Dany Bahar has been suspended from his role as chief executive officer at Group Lotus following a complaint about his conduct, parent company DRB Hicom has confirmed.
The confirmation follows an afternoon of speculation over Bahar’s future. Bahar was due to be at the Monaco Grand Prix today, but missed appointments at the event. Reports suggest he was instead called to Malaysia, where he was given news of his suspension.
DRB Hicom said it made the decision following an operational review, and staff at Lotus’s Hethel, Norfolk headquarters were informed earlier today. Nobody other than Bahar has been suspended.
Although no details of the investigation have been revealed, sources have indicated that Bahar will be welcome to return to his position if the investigation finds no fault on his part. It is not clear how long the investigation will take.
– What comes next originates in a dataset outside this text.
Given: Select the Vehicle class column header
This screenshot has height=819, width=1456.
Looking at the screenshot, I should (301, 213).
“Group Lotus plc (“Lotus”) can today confirm that, following an operational review, chief executive Dany Bahar has been temporarily suspended from his role to facilitate an investigation into a complaint about his conduct made by Lotus’ penultimate parent company, DRB-Hicom Berhad,” a DRB Hicom statement said.
“The penultimate holding company would like to stress it is business as usual at Lotus,” a DRB Hicom spokesman added to the Norwich Evening News. “We fully support the company and will continue to support Lotus in its business endeavours and development.”
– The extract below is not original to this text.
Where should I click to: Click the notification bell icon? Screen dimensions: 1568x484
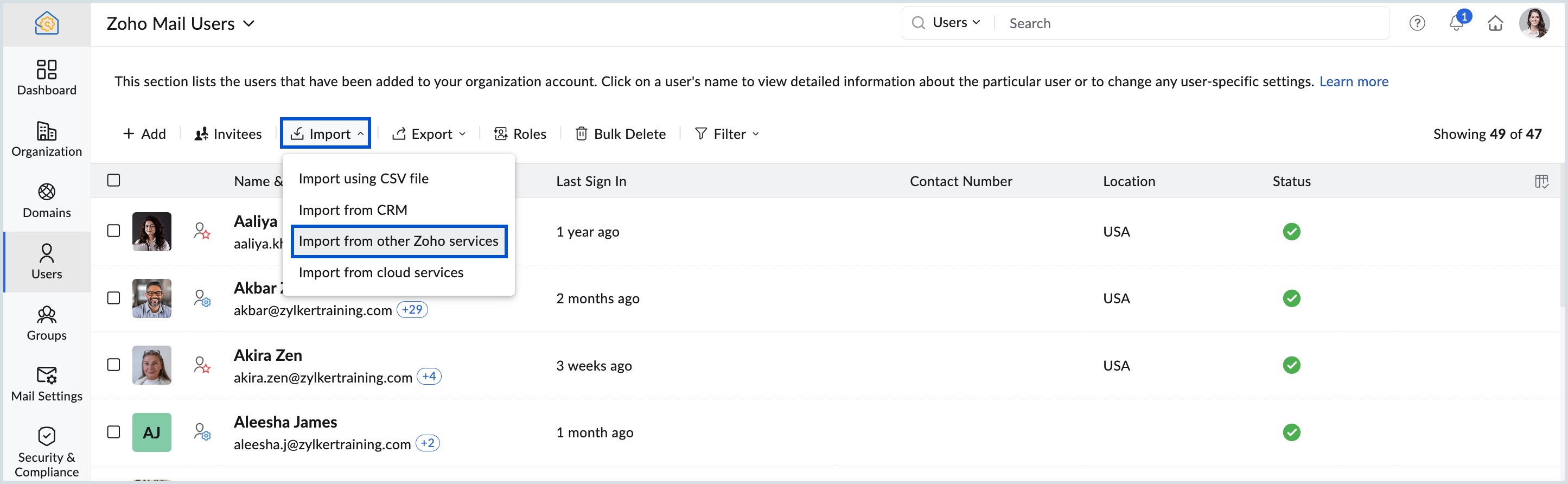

In Bahar’s absence, DRB Hicom has handed running of Lotus’s day-to-day affairs to Dato’ Lukman Ibrahim, Mohd Khalid Yusof and Aslam Farikulla. Current CFO Rusman Zaihan will assist them.
Bahar joined Lotus from Ferrari in September 2009, and launched an ambitious programme to launch up to six new models and make the Norfolk car manufacturer profitable. These were all revealed at the Paris motor show in 2010.
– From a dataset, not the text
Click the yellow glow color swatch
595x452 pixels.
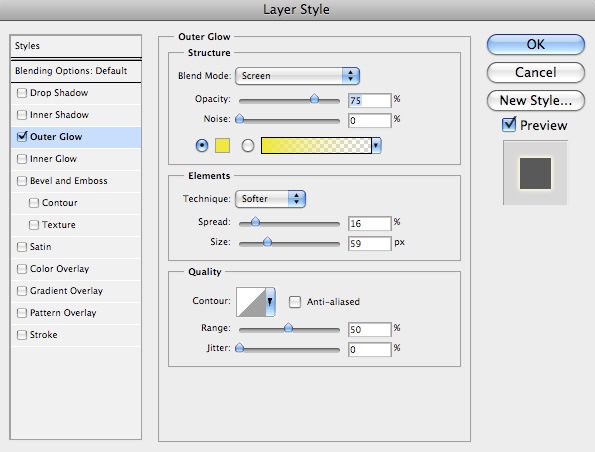pyautogui.click(x=222, y=146)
The Lotus five-year plan, as Bahar christened it, has evolved in the 20 months since. Lotus has since started development of its own engine and gearbox, and has focused development on just one new model, the Esprit, while continuing to improve the current range of Elise, Exige and Evora models.
But the future of Lotus has been in limbo since parent firm Proton was sold to Malaysian automotive investor DRB Hicom earlier this year.
A spending freeze was placed on Lotus while auditing work was carried out. That 60-day period has elapsed with no news on DRB Hicom’s long-term decision on Lotus.
However, Lotus has been able to continue development of the Esprit and restore production since the spending freeze was lifted.